The interaction among SAGE, the Decade of Vaccines Collaboration, and the Global Vaccine Action Plan was reviewed with an emphasis on achieving a polio-free world, meeting global and regional elimination targets, meeting coverage targets, and introducing new vaccines.
An update on human papillomavirus (HPV) vaccine coverage in the United States was presented, as well as a review of the development program for 9-valent HPV and a briefing on updating the ACIP statement.
As of 2012, 53% of girls had received one dose of HPV and 33% all three doses. The vaccination rate for boys is 21% for one dose and 7% for all three doses. These are much lower than the rates for other adolescent vaccines, and unlike other vaccines, trends in coverage rates seem to be flattening out.
The top five reasons for low HPV vaccine coverage rates were (1) not needed, (2) not recommended by provider, (3) safety concerns/adverse effects, (4) lack of knowledge about the vaccine, and (5) not sexually active. Provider recommendations and eliminating missed opportunities are considered critical to improving coverage rates.
Merck has an investigational 9-valent HPV vaccine that would increase coverage rates to 90% for cervical cancer and up to 85% for precancers. The 9-valent vaccine contains serotypes 31, 33, 45, 52, and 58 in addition to 6, 11, 16, and 18 in the current vaccine. The vaccine is virus-like particle based, alum adjuvanted, and will be administered in a three-dose series. The target age is the same as that for the quadrivalent vaccine.
The ACIP recommendation statement for HPV vaccine has not been updated since 2007. The statement is being revised to reflect the policy notes, clear up inconsistencies, and provide additional data that have been generated. ACIP will review the updated statement and probably vote at the next meeting.

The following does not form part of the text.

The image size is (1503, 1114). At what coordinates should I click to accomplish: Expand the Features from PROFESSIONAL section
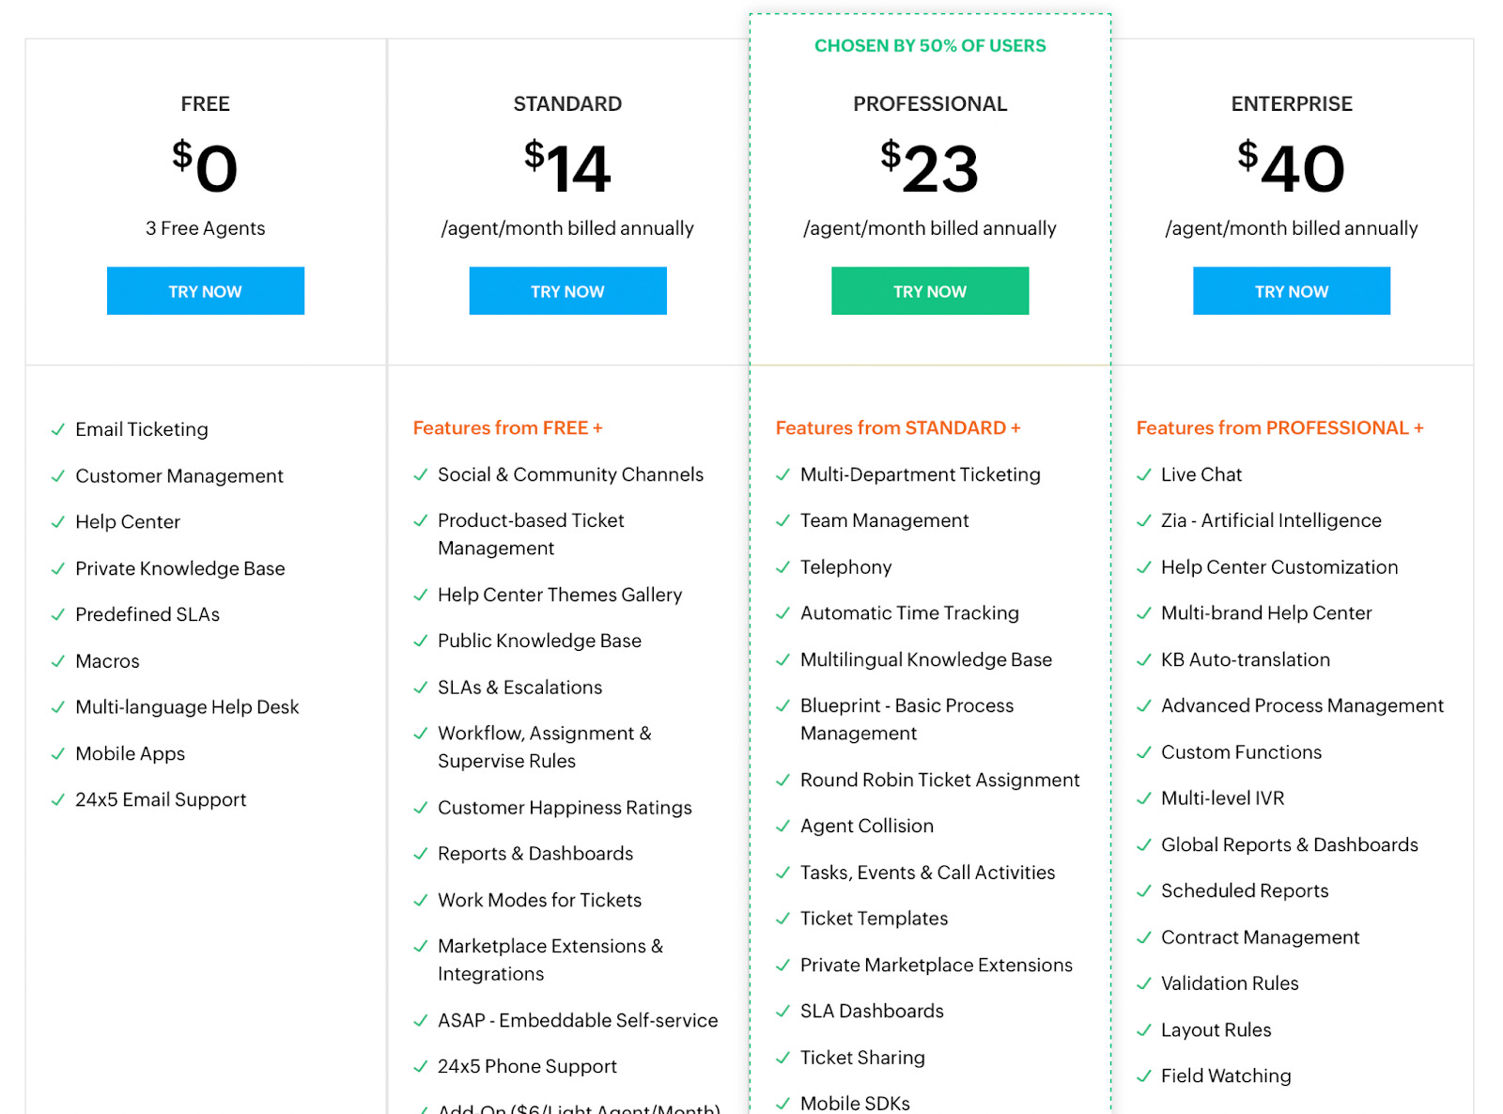pyautogui.click(x=1279, y=427)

Changes to the child and adolescent immunization schedules were minor. Some footnote changes were made, and Menveo was included in the table. The schedule was approved by ACIP and will be published in January or February 2014.
ACIP recommendations for vaccination are based on age, previous vaccinations, health status, lifestyle, occupations, and travel. Potential reasons for vaccination rates being very low currently include limited awareness of the public, lack of provider recommendations, and lack of assessment of vaccination status at health care visits.
NVAC approved new Standards for Adult Immunization Practices in September 2013. These are meant to help increase adult immunization rates. The full recommendations are expected to be published in March 2014 in Public Health Reports.
Changes to the adult immunization table include moving the PPSV23 (23-valent pneumococcal polysaccharide vaccine) bar below the PCV13 bar. Also, a bar was added for Hib in high-risk patients. As with the childhood schedule, many footnotes were edited for clarity. The adult immunization schedule was approved by ACIP and will be published in January or February 2014.
Andrew Kroger, MD, MPH, Medical Officer, CDC National Center for Immunization and Respiratory Diseases, reviewed the changes that the working group had made to the General Recommendations on Immunization.
The presentation focused on vaccine administration and vaccine records. The topics for review were changes to infection control and sterile technique, revising the language on Occupational Safety and Health Administration regulations, information on vaccination route (e.g., intradermal versus subcutaneous), provider records, and Immunization Information Systems.
The Clinical Decision Support for Immunization (CDSI) project was described. CDSI resources help provide clarity and consistency to ACIP recommendations in computer systems.
The next meeting will be February 26–27, 2014, in Atlanta, GA.